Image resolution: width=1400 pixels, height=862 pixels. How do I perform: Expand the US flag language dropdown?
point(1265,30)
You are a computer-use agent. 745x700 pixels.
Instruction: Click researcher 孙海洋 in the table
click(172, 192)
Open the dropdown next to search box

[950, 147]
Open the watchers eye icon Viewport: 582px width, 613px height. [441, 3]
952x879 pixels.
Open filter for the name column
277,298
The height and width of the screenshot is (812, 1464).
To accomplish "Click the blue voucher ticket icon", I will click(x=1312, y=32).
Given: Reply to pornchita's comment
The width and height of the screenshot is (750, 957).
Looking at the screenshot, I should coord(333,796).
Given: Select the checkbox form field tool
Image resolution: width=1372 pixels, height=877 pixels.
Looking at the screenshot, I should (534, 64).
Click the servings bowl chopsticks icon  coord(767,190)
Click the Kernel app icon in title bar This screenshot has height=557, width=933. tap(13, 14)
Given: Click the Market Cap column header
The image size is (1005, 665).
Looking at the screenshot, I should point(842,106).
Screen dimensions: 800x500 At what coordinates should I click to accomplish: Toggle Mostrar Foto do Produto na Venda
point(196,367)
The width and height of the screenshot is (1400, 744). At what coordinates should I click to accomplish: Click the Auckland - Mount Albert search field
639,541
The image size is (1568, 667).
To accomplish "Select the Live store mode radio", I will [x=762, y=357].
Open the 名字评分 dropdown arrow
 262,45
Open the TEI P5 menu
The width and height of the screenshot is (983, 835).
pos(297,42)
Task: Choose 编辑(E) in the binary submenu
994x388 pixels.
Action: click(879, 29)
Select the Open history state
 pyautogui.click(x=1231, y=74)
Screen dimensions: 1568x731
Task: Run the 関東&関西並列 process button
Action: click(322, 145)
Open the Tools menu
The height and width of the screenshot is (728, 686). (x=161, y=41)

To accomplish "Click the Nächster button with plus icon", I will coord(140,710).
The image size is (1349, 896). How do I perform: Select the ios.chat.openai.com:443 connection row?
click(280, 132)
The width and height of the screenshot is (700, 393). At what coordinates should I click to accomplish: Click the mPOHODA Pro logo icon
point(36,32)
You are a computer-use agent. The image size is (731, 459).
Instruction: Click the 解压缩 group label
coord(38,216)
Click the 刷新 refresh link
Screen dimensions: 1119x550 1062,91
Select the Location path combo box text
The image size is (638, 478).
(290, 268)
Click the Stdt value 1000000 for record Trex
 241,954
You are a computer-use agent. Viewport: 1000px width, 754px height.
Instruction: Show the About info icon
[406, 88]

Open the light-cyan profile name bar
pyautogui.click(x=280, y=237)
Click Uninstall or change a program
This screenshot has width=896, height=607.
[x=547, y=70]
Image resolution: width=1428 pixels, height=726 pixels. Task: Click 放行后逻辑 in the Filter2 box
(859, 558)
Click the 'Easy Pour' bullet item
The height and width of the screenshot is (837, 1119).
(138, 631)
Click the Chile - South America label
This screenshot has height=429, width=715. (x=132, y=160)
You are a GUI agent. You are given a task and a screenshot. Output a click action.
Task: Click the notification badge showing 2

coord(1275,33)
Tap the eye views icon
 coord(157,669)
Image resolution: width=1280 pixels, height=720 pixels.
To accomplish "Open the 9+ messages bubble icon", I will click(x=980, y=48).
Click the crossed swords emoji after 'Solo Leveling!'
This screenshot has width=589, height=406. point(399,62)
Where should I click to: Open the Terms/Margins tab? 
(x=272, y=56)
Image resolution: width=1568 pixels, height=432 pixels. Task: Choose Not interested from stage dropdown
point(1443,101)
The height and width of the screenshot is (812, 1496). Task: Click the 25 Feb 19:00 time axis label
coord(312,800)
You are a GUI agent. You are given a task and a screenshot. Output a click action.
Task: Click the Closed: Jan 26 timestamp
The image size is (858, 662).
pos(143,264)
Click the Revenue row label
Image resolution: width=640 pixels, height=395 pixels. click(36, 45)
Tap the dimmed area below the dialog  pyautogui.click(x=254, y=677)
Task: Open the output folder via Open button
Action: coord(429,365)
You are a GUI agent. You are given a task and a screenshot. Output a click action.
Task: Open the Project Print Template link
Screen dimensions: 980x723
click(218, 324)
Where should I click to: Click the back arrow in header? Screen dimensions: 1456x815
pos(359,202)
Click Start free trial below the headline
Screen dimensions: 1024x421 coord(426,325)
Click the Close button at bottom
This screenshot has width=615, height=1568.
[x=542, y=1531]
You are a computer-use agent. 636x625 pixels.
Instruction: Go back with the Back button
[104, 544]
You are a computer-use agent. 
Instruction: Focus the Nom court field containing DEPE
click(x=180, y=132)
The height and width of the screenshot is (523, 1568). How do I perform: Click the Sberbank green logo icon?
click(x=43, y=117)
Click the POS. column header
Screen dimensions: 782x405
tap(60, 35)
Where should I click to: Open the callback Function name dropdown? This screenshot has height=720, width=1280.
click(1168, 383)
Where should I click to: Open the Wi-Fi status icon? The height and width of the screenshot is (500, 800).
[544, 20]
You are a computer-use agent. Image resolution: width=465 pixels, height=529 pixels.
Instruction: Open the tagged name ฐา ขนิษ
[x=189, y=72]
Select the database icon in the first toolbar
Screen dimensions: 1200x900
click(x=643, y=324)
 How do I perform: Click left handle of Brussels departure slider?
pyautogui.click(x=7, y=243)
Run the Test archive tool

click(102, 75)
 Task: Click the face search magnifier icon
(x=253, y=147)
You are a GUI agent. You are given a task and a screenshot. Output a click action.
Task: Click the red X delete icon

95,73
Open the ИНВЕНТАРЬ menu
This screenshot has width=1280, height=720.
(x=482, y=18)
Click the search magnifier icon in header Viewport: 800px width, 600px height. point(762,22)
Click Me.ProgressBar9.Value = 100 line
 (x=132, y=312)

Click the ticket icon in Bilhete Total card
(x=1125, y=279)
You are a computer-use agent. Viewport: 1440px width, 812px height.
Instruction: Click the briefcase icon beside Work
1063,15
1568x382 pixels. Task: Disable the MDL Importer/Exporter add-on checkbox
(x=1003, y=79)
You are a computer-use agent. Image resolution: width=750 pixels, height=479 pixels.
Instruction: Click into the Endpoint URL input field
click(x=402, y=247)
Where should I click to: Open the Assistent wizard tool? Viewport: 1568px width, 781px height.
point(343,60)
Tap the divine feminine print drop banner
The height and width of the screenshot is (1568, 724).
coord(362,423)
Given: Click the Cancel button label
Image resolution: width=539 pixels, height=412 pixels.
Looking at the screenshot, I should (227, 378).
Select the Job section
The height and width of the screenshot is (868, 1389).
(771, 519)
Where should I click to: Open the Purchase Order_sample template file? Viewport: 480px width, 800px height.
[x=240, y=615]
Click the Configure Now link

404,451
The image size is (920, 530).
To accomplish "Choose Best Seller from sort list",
-*-*-
(Exercise directions): Could you rename "dropdown" to "menu" in the stretch of records from the start through the line containing "will click(x=1312, y=32).", leaving everything else unchanged, and give only that stretch?

(Task output):
Image resolution: width=1400 pixels, height=862 pixels. How do I perform: Expand the US flag language menu?
point(1265,30)
You are a computer-use agent. 745x700 pixels.
Instruction: Click researcher 孙海洋 in the table
click(172, 192)
Open the menu next to search box

[950, 147]
Open the watchers eye icon Viewport: 582px width, 613px height. [441, 3]
952x879 pixels.
Open filter for the name column
277,298
The height and width of the screenshot is (812, 1464).
To accomplish "Click the blue voucher ticket icon", I will click(x=1312, y=32).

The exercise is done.